▸ **TASK TO COMPLETE**
Count the lines below that contain the string "computer". Reply with the number only.

=======

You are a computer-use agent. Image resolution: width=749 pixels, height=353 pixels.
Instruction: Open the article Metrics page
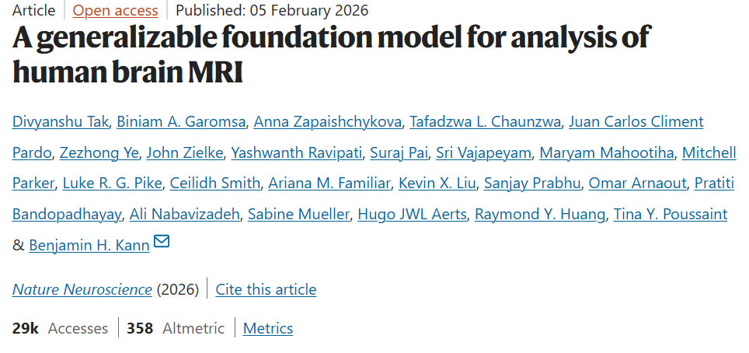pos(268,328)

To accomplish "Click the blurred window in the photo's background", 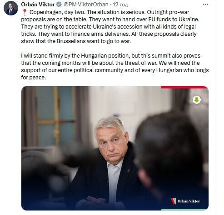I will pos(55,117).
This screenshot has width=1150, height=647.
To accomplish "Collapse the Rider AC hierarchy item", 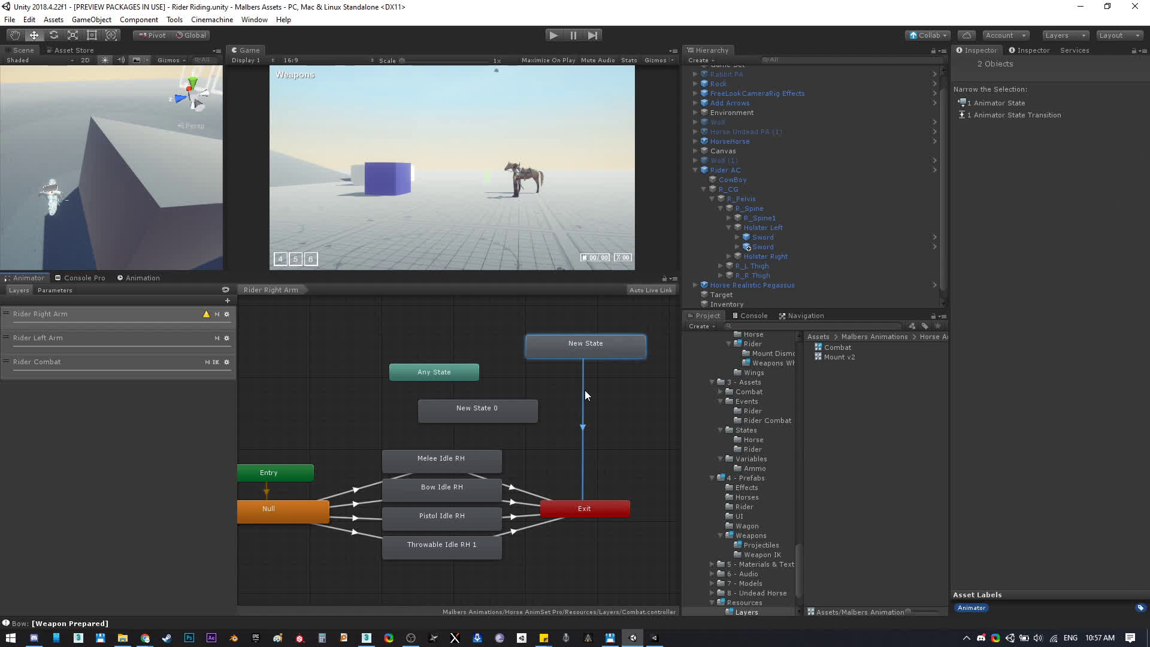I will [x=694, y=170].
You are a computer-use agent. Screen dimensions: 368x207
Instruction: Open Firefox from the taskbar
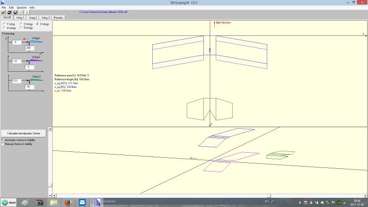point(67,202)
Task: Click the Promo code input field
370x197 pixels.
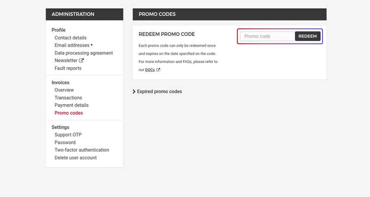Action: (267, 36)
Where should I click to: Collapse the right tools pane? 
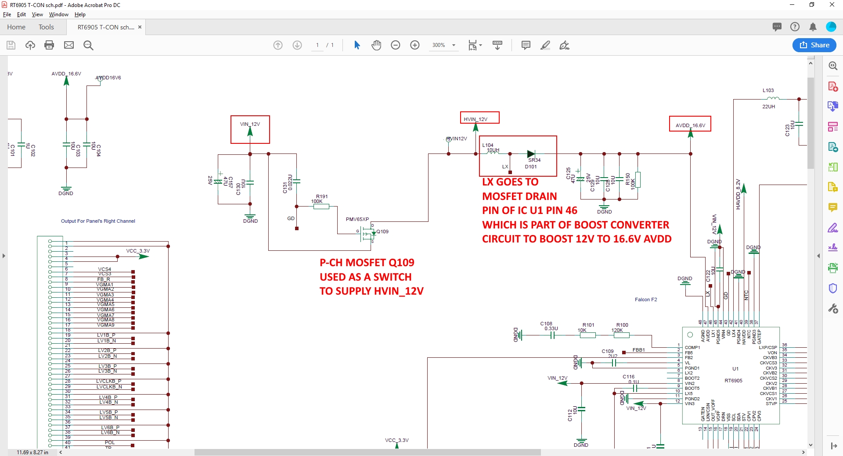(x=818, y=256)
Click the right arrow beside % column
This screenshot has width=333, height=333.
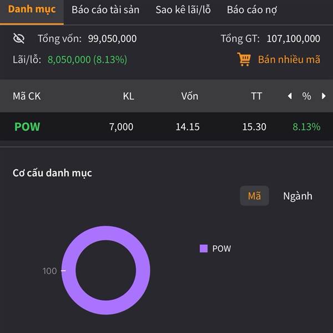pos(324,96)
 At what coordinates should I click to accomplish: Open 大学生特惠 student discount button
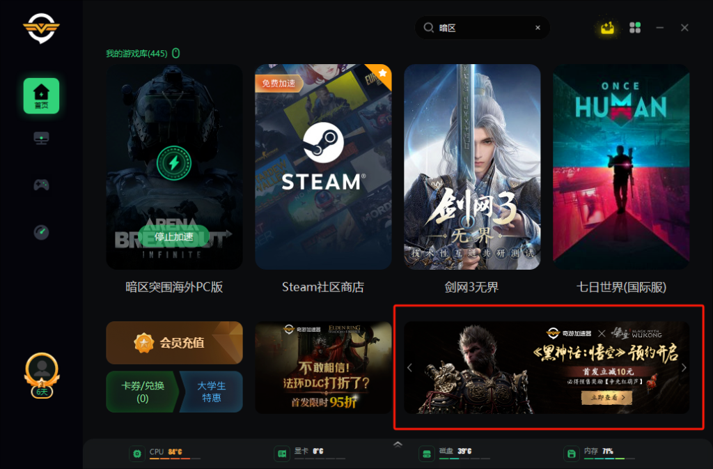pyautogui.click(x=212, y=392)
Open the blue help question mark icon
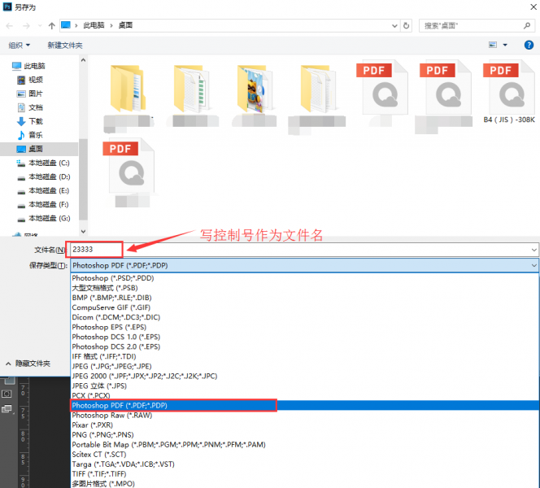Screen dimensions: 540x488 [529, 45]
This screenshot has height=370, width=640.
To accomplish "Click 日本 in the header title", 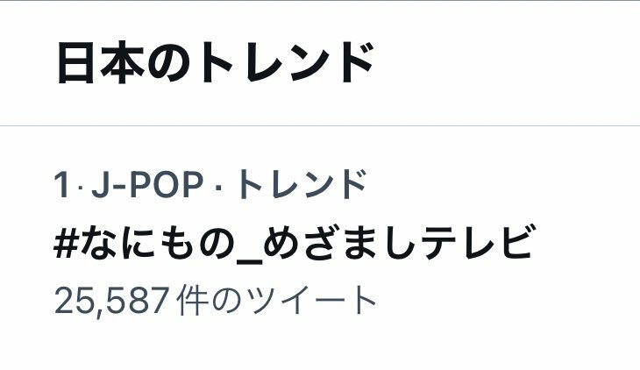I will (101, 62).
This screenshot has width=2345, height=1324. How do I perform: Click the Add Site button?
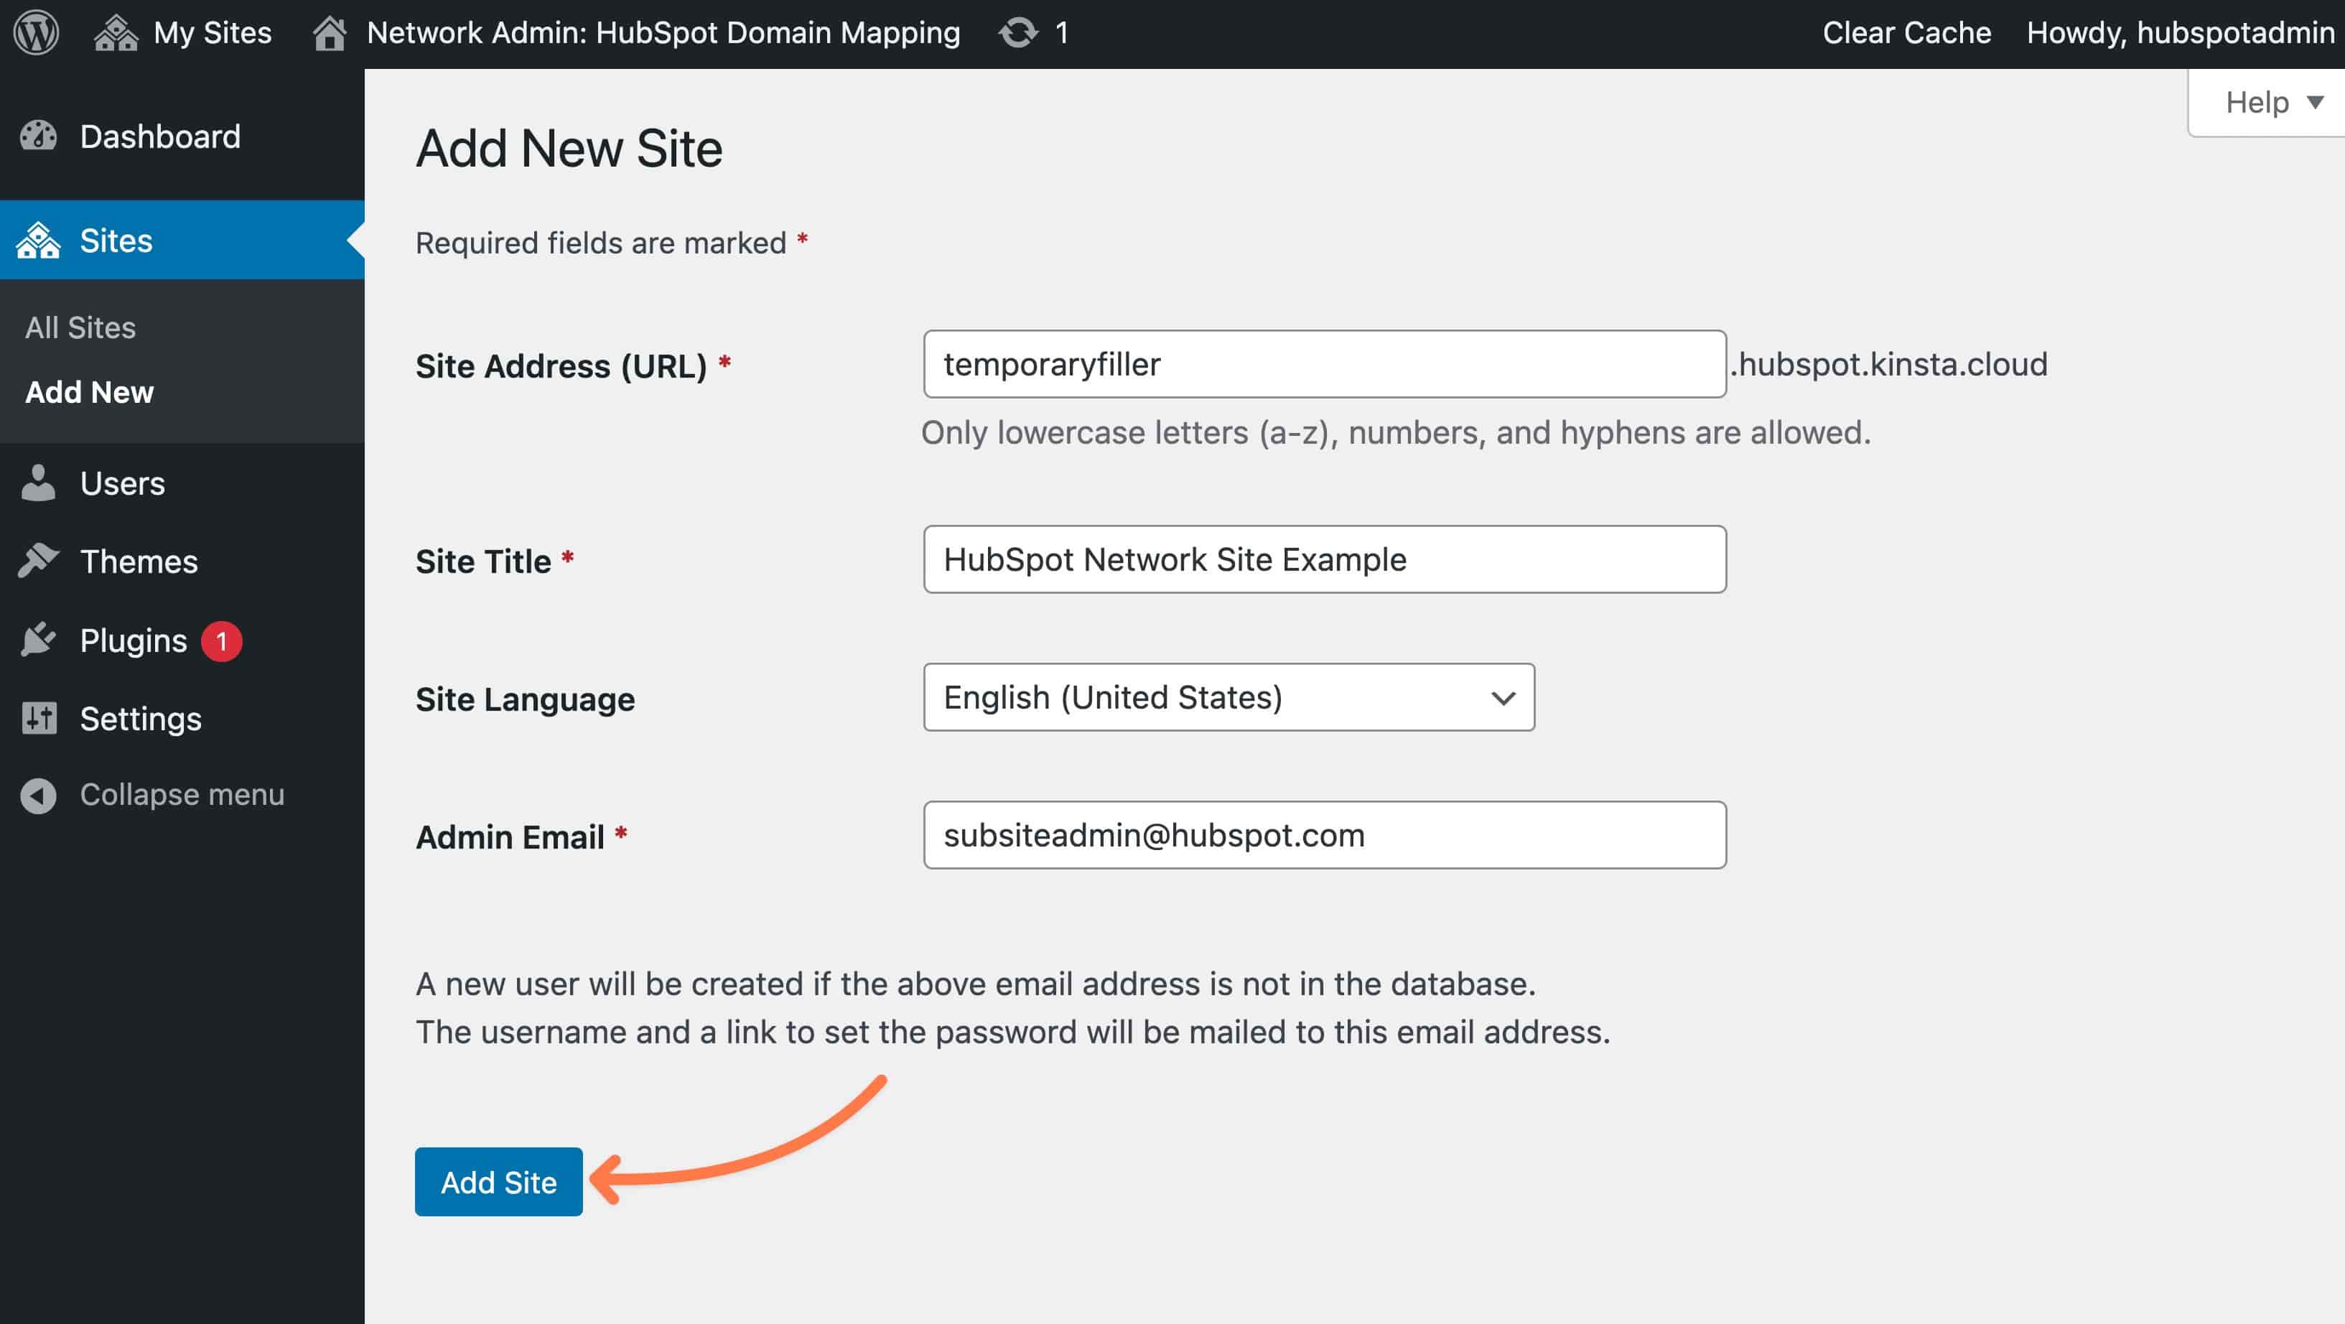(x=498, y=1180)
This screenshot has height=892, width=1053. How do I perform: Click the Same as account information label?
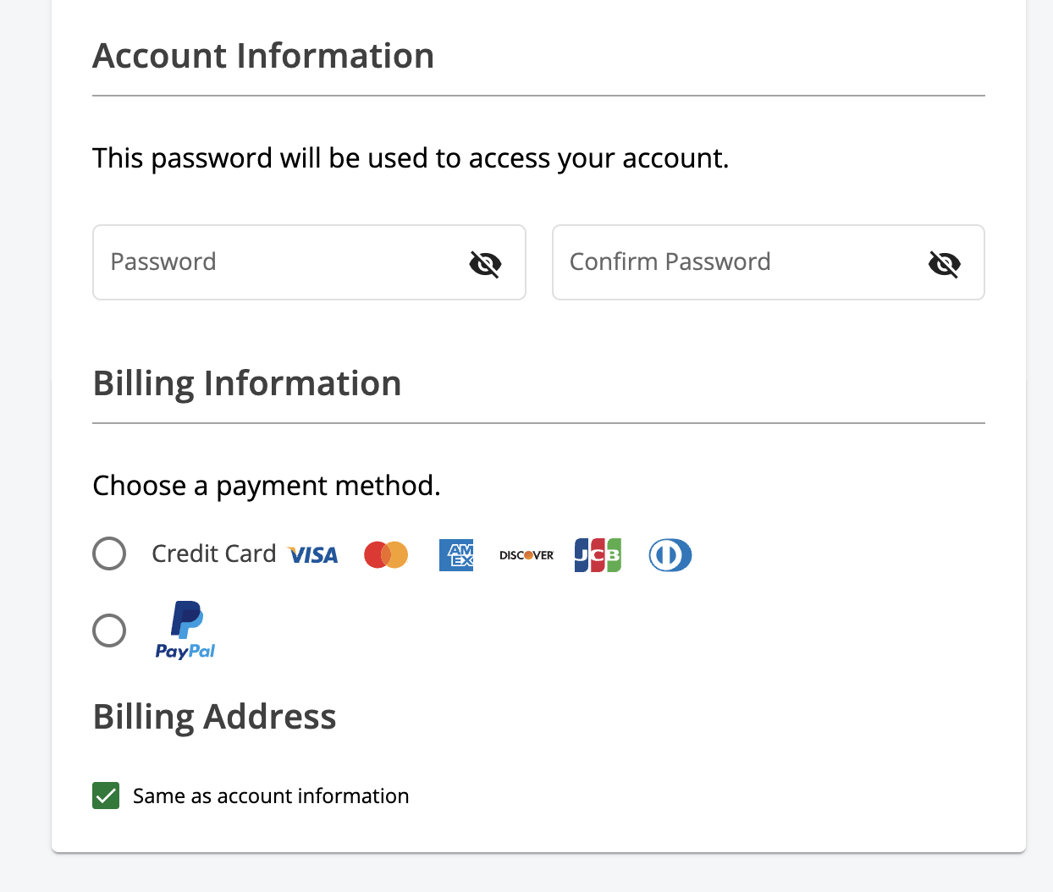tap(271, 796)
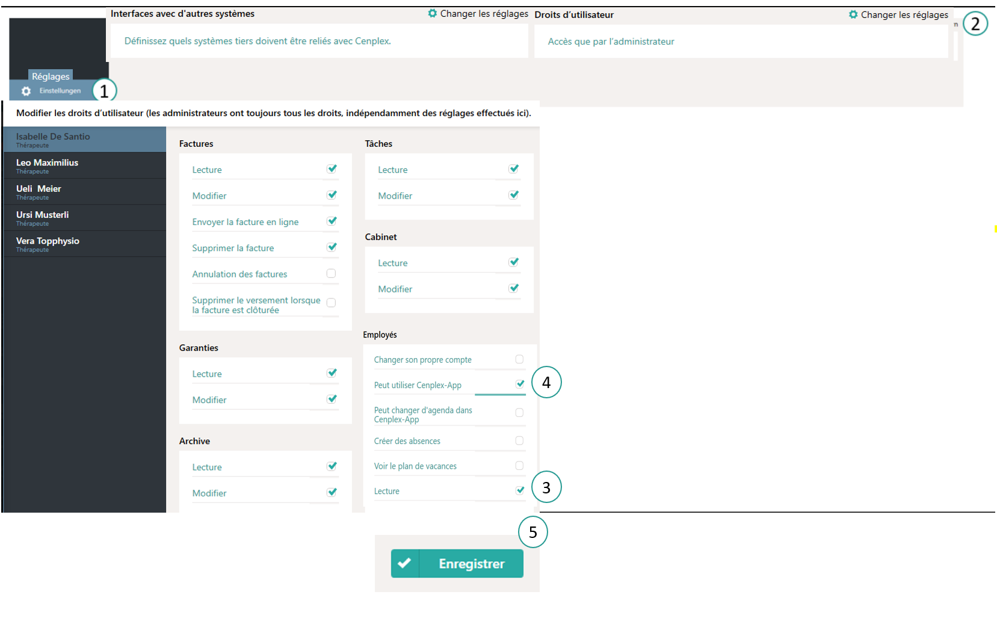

=======

▸ **THE RESULT**
2